(Extracted records)
--- --- ---
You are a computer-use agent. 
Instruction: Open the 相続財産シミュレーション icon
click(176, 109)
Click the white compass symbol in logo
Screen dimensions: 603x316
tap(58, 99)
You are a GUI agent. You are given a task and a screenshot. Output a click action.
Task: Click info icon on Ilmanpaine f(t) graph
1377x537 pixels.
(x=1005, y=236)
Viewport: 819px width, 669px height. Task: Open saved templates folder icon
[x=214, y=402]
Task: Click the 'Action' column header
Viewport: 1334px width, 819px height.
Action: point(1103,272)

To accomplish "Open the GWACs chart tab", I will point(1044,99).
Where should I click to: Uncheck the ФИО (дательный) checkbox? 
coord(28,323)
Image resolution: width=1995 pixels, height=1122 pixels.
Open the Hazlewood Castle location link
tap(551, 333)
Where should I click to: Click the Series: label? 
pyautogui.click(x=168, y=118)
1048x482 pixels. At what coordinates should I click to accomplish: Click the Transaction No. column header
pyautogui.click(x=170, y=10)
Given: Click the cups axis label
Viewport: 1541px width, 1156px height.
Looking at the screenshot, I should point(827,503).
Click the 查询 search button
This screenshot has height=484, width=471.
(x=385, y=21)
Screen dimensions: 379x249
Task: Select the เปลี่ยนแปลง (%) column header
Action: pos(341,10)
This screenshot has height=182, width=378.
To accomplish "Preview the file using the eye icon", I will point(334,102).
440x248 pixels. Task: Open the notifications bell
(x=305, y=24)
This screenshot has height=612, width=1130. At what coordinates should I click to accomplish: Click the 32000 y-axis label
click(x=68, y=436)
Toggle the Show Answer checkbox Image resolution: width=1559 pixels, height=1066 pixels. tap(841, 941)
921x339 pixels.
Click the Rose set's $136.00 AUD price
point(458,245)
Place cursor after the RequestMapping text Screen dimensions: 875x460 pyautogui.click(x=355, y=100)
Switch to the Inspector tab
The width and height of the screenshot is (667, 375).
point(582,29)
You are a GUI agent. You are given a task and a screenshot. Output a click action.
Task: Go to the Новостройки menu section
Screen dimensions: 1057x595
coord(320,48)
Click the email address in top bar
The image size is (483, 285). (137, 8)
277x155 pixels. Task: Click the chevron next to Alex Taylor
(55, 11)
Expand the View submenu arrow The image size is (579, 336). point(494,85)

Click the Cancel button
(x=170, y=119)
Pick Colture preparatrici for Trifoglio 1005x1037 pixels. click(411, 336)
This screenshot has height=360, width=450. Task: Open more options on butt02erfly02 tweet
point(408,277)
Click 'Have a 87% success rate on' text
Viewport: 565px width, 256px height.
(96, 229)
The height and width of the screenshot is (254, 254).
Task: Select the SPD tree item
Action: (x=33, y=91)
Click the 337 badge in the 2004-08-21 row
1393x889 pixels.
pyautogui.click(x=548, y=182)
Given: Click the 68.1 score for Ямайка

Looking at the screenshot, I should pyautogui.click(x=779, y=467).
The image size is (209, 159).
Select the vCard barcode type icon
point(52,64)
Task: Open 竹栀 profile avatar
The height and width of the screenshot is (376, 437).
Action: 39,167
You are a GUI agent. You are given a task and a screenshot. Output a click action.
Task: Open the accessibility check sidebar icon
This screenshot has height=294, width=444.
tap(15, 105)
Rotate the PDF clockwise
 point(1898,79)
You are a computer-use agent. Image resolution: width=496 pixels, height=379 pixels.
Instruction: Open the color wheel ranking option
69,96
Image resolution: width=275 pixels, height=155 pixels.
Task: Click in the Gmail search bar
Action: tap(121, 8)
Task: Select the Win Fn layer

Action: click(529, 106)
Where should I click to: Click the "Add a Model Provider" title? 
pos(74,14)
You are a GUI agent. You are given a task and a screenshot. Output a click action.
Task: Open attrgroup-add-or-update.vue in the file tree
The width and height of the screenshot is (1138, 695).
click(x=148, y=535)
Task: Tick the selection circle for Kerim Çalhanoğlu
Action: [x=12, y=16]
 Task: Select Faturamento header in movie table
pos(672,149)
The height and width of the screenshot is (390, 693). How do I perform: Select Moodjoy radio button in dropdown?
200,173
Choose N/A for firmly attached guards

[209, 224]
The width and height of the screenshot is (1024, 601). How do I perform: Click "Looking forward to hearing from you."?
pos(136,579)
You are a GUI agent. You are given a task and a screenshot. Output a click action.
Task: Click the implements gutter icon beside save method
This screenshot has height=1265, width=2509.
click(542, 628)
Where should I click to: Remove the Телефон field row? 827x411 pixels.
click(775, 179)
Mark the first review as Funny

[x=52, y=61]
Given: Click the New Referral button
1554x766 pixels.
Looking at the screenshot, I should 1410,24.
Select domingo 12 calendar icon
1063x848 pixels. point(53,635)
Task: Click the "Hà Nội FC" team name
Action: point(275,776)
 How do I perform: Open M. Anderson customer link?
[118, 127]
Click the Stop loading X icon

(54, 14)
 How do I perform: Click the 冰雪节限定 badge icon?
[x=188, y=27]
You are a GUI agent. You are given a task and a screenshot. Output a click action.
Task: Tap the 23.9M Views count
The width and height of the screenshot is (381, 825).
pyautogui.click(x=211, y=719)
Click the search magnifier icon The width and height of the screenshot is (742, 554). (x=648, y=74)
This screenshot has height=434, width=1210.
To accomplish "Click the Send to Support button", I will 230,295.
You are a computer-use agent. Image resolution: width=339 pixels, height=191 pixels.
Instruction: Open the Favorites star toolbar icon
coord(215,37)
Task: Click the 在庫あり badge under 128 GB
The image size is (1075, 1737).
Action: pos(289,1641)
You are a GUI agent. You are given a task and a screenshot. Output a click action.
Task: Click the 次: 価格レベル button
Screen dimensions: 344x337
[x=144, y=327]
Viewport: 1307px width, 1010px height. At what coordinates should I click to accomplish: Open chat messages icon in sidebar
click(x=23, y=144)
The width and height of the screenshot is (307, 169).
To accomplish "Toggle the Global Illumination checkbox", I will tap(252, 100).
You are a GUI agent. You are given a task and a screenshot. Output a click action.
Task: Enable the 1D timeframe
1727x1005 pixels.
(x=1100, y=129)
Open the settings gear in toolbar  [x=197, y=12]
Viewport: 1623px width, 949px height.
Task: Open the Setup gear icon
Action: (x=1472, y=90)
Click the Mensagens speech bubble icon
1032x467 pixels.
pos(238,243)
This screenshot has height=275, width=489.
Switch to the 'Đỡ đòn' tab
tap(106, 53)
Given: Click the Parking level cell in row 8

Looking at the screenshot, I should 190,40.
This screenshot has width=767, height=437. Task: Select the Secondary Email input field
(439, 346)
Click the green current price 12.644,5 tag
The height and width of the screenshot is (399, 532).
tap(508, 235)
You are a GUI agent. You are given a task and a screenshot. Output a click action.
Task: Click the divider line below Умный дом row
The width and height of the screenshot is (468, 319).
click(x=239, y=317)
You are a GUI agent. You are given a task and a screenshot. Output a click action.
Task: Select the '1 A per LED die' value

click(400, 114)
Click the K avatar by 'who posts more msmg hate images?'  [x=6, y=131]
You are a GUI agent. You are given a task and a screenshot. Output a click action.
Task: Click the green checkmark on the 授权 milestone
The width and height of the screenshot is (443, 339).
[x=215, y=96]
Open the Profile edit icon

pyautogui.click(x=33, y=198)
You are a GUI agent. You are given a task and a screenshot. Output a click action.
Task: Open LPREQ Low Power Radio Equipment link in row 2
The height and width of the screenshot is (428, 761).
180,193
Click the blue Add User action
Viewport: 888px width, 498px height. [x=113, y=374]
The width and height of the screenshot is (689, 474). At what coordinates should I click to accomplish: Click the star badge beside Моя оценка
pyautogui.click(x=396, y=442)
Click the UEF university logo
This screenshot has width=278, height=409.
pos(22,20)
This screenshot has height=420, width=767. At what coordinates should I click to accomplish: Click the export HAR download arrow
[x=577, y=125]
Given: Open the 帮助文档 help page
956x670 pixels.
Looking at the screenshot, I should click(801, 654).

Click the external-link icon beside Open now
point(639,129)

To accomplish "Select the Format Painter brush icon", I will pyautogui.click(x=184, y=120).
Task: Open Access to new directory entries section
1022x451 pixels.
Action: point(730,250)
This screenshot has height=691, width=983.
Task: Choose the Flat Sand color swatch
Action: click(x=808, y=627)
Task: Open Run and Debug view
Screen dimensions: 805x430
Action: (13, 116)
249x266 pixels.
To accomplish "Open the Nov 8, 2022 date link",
--- --- ---
● Objective
Copy out every line word for word, starting with the line that contains "This screenshot has height=420, width=767." and running down through the end of the rows, with both of those included.

● Full answer
This screenshot has height=420, width=767. At what coordinates should I click to accomplish: Click the export HAR download arrow
[x=577, y=125]
Given: Open the 帮助文档 help page
956x670 pixels.
Looking at the screenshot, I should click(801, 654).

Click the external-link icon beside Open now
point(639,129)

To accomplish "Select the Format Painter brush icon", I will pyautogui.click(x=184, y=120).
Task: Open Access to new directory entries section
1022x451 pixels.
Action: point(730,250)
This screenshot has height=691, width=983.
Task: Choose the Flat Sand color swatch
Action: click(x=808, y=627)
Task: Open Run and Debug view
Screen dimensions: 805x430
Action: (13, 116)
249x266 pixels.
To accomplish "Open the Nov 8, 2022 date link",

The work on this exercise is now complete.